Leider hatte Korzendorfer einen entscheidenden Punkt übersehen. So nahm er an, dass Warschitz nach
Innsbruck reiten wollte. Aus der mehrsprachigen Zusammenfassung auf der Rückseite der Anweisung an
die Posthalter geht jedoch ein anderer Sachverhalt hervor. Dort steht eindeutig:
Die Posten von Brüssel nach Speyer „Le postes de brusselles a Spira …”
plus Erlaubnis-, bzw. Anweisungs-Brief für die Post. (frei
übersetzt)
Erklärbar ist Korzendorfers Irrtum dadurch, dass es sich hier um ein standardisiertes Schreiben handelte.
Schließlich war Warschitz nicht der einzige Postreisende. Schon dieser zusammenfassende Text sprach
für eine Zusammengehörigkeit der beiden Dokumente.
Zur Verifizierung, dass die beiden Schriftstücke tatsächlich zusammen gehören, waren weitere
Untersuchungen zum Schriftträger nötig. Auffallend war, dass beide Dokumente dasselbe Wasserzeichen
haben, eine Hand mit Ärmel, was eine Herkunft des Papiers aus derselben Manufaktur bestätigte. Der
Archivleiter des Katharinenspitals, Dr. Artur Dirmeier konnte zusätzlich auf beiden Schriftträgern
denselben Siebfehler feststellen, sodass das Papier des Empfehlungsschreibens und des Reitplans
gleichaltrig ist. Mit diesen zusätzlichen Indizien ist der Reitplan mit an Sicherheit grenzender Wahrscheinlichkeit
in den Januar 1522 zu datieren und ein Anhang zu dem bereits bekannten Berechtigungsschein zum „Postieren“.

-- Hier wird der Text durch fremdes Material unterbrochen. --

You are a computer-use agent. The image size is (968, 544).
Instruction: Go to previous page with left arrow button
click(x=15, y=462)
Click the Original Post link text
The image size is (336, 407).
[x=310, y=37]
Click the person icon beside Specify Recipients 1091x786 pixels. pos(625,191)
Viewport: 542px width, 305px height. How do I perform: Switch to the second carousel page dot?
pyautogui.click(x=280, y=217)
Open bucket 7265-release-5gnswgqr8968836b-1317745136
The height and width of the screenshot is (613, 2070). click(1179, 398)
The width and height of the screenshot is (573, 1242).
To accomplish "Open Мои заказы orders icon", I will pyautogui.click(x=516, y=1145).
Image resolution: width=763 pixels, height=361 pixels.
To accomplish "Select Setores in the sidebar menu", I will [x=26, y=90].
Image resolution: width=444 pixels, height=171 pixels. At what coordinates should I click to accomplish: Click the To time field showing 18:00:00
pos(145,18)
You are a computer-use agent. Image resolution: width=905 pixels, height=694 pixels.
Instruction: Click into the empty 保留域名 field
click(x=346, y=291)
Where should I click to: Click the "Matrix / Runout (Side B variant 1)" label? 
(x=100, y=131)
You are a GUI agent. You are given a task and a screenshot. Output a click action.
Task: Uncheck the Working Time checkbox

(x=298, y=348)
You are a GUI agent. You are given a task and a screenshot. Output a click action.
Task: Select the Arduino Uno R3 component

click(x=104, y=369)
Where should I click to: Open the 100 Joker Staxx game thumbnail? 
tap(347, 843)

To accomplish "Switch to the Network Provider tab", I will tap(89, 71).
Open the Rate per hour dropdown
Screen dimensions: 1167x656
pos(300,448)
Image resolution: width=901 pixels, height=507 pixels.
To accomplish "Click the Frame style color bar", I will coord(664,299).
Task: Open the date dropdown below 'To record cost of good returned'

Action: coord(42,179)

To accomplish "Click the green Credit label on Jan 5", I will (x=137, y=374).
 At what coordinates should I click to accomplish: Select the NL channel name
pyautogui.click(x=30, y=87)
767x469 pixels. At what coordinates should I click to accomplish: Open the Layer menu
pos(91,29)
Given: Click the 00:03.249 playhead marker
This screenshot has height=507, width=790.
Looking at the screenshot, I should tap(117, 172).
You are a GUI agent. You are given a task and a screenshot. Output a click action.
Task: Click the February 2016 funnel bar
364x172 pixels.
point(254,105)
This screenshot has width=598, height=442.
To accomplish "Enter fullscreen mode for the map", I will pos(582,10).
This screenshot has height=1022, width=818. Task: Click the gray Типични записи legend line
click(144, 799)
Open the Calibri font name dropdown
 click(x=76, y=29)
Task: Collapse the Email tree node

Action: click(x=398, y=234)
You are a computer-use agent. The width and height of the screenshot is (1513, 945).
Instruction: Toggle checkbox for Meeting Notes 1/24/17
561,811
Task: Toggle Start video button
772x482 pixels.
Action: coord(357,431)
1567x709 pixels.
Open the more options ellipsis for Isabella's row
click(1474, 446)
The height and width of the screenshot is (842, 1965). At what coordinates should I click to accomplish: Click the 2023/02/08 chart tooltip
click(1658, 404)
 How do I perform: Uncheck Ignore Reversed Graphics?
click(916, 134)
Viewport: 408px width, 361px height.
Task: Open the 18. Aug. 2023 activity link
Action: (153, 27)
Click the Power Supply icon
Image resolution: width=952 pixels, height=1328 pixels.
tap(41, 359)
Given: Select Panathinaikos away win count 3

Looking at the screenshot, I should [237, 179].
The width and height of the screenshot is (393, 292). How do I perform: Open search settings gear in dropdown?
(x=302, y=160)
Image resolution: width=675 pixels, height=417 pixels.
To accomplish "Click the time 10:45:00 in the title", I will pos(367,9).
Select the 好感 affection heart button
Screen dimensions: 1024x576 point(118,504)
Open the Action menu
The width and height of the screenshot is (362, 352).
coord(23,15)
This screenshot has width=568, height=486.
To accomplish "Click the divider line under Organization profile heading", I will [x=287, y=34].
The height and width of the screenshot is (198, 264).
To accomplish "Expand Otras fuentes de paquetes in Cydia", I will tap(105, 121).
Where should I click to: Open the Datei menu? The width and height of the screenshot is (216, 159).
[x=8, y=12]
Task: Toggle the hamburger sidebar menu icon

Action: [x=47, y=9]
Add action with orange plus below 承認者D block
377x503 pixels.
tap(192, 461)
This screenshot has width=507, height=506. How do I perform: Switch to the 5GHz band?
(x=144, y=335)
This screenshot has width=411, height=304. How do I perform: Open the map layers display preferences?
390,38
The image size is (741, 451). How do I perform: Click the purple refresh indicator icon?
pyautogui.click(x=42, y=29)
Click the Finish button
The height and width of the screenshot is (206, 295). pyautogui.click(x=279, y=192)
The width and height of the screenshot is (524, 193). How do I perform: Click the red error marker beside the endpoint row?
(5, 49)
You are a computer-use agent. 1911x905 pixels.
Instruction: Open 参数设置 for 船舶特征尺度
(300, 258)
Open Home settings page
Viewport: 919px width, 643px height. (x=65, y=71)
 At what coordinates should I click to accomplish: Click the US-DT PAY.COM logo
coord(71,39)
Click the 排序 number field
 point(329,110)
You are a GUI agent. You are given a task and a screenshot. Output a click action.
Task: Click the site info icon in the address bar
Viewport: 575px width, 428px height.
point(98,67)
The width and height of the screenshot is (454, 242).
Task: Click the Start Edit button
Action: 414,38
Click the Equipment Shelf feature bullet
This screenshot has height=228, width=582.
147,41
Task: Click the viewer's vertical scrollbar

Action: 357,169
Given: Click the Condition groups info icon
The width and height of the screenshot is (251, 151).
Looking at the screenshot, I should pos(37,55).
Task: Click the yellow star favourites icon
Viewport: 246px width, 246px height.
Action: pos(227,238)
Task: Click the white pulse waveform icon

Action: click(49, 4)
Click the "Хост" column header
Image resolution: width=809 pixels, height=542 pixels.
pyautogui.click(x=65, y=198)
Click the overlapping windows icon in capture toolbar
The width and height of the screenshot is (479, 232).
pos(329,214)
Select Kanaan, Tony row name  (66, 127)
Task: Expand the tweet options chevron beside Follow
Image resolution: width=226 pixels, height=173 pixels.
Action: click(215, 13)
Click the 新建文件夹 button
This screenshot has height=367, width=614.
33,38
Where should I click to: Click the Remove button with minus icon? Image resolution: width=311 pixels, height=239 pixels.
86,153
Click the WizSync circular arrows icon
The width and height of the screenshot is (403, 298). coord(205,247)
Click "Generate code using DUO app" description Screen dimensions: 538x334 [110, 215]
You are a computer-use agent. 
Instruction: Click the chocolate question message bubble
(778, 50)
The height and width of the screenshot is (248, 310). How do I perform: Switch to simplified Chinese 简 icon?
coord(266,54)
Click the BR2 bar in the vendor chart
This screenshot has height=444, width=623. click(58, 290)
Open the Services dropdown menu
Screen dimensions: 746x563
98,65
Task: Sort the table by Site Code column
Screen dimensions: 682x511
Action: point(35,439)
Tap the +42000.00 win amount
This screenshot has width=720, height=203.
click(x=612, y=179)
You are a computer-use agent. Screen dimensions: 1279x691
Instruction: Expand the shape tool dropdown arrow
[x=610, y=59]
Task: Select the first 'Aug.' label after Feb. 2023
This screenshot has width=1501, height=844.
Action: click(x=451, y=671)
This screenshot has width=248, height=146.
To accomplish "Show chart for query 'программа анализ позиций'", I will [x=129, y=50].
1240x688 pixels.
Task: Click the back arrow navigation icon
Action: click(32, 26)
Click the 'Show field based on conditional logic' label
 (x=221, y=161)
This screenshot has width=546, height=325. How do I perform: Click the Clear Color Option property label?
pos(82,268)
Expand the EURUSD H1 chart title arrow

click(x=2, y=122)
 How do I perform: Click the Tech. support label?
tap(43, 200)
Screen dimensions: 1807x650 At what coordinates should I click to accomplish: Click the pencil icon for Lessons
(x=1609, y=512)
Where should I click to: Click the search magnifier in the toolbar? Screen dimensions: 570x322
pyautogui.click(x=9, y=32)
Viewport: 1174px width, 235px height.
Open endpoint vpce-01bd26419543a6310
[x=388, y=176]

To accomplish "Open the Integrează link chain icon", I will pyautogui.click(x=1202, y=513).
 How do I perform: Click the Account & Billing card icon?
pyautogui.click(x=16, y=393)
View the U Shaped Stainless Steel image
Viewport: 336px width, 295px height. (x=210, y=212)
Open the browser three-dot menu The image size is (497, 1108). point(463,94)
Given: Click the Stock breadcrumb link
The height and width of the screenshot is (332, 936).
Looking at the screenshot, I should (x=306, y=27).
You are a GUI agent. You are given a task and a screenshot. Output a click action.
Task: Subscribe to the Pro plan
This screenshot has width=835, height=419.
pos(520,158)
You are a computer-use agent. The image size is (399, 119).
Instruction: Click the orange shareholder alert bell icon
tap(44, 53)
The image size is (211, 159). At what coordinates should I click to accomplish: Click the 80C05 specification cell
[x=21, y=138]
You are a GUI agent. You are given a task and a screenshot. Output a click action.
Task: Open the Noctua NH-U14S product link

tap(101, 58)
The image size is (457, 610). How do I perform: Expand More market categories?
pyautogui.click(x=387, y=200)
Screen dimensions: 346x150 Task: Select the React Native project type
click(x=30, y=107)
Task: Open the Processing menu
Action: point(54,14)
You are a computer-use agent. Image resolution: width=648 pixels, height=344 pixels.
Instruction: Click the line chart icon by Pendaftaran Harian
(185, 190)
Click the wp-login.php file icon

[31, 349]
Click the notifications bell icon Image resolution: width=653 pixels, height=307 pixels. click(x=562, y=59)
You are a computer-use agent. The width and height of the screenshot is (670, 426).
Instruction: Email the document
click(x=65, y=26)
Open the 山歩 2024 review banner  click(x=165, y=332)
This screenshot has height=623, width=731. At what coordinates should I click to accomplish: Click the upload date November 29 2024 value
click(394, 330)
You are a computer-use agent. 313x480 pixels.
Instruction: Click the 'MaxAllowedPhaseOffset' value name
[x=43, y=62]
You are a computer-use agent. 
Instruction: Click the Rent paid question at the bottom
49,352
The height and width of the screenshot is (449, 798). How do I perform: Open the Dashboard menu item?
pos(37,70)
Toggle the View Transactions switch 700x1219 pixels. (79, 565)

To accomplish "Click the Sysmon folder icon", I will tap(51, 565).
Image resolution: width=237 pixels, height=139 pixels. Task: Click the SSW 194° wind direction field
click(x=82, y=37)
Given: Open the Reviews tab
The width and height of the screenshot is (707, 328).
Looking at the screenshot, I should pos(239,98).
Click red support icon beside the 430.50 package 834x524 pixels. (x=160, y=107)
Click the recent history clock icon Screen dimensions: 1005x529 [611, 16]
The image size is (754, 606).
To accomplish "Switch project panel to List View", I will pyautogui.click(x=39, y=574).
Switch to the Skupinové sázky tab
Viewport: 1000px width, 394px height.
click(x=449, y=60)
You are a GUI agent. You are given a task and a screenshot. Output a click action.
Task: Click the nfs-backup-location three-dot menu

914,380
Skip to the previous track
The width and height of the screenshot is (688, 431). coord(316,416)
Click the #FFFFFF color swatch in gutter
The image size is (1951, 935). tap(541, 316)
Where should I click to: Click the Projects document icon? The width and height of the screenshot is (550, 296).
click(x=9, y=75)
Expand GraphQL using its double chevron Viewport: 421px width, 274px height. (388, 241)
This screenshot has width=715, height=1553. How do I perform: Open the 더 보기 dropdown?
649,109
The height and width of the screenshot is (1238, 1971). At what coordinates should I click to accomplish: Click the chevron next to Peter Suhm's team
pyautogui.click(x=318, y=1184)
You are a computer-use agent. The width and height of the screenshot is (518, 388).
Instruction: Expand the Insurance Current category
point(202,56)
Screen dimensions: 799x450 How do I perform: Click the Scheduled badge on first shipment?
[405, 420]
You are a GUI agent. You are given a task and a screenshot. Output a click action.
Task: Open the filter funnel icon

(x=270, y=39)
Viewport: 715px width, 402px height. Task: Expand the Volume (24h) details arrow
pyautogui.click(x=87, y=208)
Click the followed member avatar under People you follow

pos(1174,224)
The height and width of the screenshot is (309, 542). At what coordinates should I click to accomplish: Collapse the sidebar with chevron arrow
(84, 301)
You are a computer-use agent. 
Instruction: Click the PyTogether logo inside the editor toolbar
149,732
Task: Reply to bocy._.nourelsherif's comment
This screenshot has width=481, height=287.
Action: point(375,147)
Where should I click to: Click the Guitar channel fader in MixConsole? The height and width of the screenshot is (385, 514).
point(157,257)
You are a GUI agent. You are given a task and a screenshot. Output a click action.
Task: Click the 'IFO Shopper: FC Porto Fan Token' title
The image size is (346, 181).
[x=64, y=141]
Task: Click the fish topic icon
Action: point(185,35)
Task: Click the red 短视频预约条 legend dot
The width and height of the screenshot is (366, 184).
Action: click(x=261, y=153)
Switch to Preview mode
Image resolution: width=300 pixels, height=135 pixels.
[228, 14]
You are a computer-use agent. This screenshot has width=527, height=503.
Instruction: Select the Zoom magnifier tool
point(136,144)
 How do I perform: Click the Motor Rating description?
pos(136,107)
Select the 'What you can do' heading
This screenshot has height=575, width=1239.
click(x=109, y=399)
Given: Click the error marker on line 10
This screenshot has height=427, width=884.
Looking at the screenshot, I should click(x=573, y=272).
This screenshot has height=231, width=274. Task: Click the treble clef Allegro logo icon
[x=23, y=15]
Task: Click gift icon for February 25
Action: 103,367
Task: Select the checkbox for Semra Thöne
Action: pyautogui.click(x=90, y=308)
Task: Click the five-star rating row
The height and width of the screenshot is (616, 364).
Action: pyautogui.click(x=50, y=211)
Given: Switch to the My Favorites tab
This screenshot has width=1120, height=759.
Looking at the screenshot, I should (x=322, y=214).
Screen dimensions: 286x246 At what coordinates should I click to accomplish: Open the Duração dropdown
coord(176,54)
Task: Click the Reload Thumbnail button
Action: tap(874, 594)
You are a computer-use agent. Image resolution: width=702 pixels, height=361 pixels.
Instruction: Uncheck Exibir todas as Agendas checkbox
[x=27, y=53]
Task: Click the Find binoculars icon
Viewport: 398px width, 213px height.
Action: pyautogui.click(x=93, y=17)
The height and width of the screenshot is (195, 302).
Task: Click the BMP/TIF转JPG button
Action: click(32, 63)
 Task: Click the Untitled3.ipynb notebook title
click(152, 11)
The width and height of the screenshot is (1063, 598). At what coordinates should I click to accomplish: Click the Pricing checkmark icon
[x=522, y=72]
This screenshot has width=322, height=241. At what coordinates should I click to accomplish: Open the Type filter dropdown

Transkription des neu entdeckten Belegs zum
Streckenverlauf von 1522
A Vauer 4 hora (Wawre)
A
Embtin 4 . (Emptinne)
A lignieres 5 . (Lignier/Lignères)
A flemesen 4 . (Flamisoul/Flamizoulle
bei Bastogne)
A Arsfeldt 8 . (Arzfeld)
A Natten 3 . (Nattenheim, nach 1587 durch Bickendorf ersetzt
A lisur 4 . (Lieser)
A la musele 4 . (Moselfähre)
A Eckwiller 5 . (Eckweiler)
A flonnen 5 . (Flonheim, vor 1563 durch Wöllstein ersetzt)
A puffelken 3 . (Pfiffligheim
bei
A Spira 6 . (Speyer)
Folgerungen
Dieser Streckenverlauf räumt mit einigen lieb gewonnenen Vorstellungen auf. Die nördliche Postroute führte
noch nicht über Nordluxemburg mit Asselborn oder Hoffelt, sondern Arzfeld wurde von Flamisoul aus
angeritten, wobei die Reitzeit durch die Ardennen bis zur Westeifel acht Stunden betrug. Höchstwahrscheinlich
lag eine Pferdewechselstation dazwischen, weil die etwa 63 km lange Strecke unwegsam war und kaum
einem einzigen Pferd zuzumuten war.
Ferner fällt auf, dass die aus dem Postreisebuch des Giovanni Da L’Herba aus dem Jahre 1563 belegten
Zwischenstationen fehlen, sodass die Folgerung erlaubt ist, dass der Abstand zwischen den Poststationen im
Jahre 1522 noch vier bis sechs lange Meilen (etwa 30 - 45 km) betrug. Dies geht auch aus der von Rübsam
publizierten Postinstruktion für den Innsbrucker Postmeister Gabriel von Taxis aus dem Jahre 1523 hervor,
in der die festen Poststationen von Trient bis Stuttgart aufgelistet wurden.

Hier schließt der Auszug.